**DATA EXTRACT**

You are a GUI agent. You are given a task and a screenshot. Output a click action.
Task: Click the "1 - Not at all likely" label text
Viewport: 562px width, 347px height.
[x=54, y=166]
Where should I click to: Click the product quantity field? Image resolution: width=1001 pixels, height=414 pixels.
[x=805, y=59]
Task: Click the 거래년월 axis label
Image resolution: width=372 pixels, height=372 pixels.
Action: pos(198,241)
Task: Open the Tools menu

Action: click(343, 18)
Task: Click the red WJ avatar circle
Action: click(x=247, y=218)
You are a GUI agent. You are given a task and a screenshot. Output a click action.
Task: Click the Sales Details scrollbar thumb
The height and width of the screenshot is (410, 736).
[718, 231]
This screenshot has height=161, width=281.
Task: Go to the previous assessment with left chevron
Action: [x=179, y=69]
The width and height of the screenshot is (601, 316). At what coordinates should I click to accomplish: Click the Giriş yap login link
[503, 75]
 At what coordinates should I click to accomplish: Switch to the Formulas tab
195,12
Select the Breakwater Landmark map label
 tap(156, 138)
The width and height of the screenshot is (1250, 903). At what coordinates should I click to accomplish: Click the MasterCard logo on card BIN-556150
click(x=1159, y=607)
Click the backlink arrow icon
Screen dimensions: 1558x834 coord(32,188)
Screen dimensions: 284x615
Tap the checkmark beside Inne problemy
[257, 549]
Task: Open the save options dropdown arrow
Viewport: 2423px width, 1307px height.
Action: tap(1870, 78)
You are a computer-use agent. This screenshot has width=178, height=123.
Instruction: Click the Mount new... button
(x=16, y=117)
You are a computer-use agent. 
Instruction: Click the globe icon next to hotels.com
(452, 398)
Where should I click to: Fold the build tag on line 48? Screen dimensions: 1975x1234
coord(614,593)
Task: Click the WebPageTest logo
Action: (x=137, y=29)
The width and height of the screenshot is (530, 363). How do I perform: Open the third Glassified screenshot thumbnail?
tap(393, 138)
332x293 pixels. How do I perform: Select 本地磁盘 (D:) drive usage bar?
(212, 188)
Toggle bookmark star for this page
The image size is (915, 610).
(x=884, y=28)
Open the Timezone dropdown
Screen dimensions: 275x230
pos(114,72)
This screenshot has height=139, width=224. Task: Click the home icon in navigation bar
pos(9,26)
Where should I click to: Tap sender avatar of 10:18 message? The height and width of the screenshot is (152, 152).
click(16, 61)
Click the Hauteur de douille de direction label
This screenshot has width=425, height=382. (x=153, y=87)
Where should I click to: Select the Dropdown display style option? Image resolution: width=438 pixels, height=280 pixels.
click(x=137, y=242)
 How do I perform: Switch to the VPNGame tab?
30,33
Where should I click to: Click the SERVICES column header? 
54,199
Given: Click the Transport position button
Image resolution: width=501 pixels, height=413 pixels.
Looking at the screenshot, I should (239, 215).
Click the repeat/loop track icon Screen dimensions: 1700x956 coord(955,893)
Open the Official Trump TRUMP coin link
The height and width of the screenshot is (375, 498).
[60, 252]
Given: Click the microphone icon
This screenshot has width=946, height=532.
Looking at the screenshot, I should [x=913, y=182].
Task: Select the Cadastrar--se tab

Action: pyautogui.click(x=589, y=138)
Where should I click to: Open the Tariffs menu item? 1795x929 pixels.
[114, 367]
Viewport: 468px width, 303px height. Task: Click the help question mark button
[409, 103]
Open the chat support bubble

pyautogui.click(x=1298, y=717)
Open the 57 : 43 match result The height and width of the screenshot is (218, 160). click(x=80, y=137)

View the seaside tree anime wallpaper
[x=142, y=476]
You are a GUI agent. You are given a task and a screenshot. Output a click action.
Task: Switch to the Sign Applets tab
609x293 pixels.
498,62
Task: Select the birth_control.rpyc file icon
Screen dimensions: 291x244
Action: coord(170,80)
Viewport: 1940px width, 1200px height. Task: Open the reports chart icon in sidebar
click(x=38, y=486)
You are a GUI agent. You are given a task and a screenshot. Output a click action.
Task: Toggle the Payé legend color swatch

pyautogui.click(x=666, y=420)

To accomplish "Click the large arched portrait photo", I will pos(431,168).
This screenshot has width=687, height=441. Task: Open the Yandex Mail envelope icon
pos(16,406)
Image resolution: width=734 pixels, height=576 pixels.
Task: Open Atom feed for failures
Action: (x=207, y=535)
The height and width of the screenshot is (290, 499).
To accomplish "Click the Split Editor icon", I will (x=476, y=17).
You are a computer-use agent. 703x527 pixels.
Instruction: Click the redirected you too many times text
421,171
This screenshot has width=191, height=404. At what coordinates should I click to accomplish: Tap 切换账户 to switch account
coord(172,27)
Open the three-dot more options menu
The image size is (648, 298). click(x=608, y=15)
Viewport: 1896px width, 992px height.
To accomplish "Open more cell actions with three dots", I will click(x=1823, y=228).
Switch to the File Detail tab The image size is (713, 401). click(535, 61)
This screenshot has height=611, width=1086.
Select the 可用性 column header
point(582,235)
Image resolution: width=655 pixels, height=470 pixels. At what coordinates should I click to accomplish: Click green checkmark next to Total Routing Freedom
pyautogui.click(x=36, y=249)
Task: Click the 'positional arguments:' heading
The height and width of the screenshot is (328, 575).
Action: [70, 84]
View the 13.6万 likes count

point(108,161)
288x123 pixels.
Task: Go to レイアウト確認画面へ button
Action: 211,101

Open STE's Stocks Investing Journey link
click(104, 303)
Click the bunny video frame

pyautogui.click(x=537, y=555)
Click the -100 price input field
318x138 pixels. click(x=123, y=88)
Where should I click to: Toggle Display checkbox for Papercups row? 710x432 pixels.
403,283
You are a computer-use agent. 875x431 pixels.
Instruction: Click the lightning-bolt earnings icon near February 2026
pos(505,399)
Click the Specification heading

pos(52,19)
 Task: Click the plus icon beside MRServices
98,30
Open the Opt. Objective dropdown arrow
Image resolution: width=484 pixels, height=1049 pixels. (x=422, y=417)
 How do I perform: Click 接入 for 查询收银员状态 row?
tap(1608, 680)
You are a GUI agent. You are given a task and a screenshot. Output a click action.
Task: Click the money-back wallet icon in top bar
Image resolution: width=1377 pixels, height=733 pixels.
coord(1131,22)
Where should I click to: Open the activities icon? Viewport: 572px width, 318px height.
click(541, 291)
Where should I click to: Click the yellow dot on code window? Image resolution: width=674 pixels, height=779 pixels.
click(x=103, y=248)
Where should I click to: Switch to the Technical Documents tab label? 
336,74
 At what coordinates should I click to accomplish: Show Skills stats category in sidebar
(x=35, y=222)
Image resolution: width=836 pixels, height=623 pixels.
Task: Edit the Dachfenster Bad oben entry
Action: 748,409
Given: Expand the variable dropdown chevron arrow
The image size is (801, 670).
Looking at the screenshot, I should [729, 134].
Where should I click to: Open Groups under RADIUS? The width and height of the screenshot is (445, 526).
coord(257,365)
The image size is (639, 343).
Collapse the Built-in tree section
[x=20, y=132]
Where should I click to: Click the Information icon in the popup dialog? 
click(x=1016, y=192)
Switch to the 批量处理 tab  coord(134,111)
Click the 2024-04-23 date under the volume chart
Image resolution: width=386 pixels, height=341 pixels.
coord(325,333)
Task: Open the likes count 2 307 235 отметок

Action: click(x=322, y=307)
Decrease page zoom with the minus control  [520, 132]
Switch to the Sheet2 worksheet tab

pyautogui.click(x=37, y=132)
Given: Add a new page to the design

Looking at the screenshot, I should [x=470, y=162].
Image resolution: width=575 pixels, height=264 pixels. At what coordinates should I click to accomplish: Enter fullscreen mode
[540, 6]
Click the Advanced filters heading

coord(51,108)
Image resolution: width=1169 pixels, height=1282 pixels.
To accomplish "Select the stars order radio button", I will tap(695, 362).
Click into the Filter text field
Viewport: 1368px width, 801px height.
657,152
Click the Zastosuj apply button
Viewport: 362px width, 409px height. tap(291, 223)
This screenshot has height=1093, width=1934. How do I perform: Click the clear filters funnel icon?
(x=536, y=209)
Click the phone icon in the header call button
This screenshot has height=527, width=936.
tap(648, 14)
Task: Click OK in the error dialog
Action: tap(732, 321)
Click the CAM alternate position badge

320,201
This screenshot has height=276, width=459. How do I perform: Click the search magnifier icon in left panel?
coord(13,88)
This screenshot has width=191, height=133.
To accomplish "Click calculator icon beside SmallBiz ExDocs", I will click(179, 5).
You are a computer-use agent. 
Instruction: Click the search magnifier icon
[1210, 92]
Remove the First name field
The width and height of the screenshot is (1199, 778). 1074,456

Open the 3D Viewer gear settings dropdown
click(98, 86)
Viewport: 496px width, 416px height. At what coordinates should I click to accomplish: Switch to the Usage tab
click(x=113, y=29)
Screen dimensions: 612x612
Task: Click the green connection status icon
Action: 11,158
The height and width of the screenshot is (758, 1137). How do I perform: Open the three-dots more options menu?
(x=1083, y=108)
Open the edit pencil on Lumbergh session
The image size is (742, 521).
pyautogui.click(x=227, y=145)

**WRITTEN TASK**
Return the entries from the line with "How do I perform: Switch to the VPNGame tab?" up to and including the line with "Looking at the screenshot, I should (239, 215).", copying each line exactly.

**RESPONSE**
 How do I perform: Switch to the VPNGame tab?
30,33
Where should I click to: Click the SERVICES column header? 
54,199
Given: Click the Transport position button
Image resolution: width=501 pixels, height=413 pixels.
Looking at the screenshot, I should (239, 215).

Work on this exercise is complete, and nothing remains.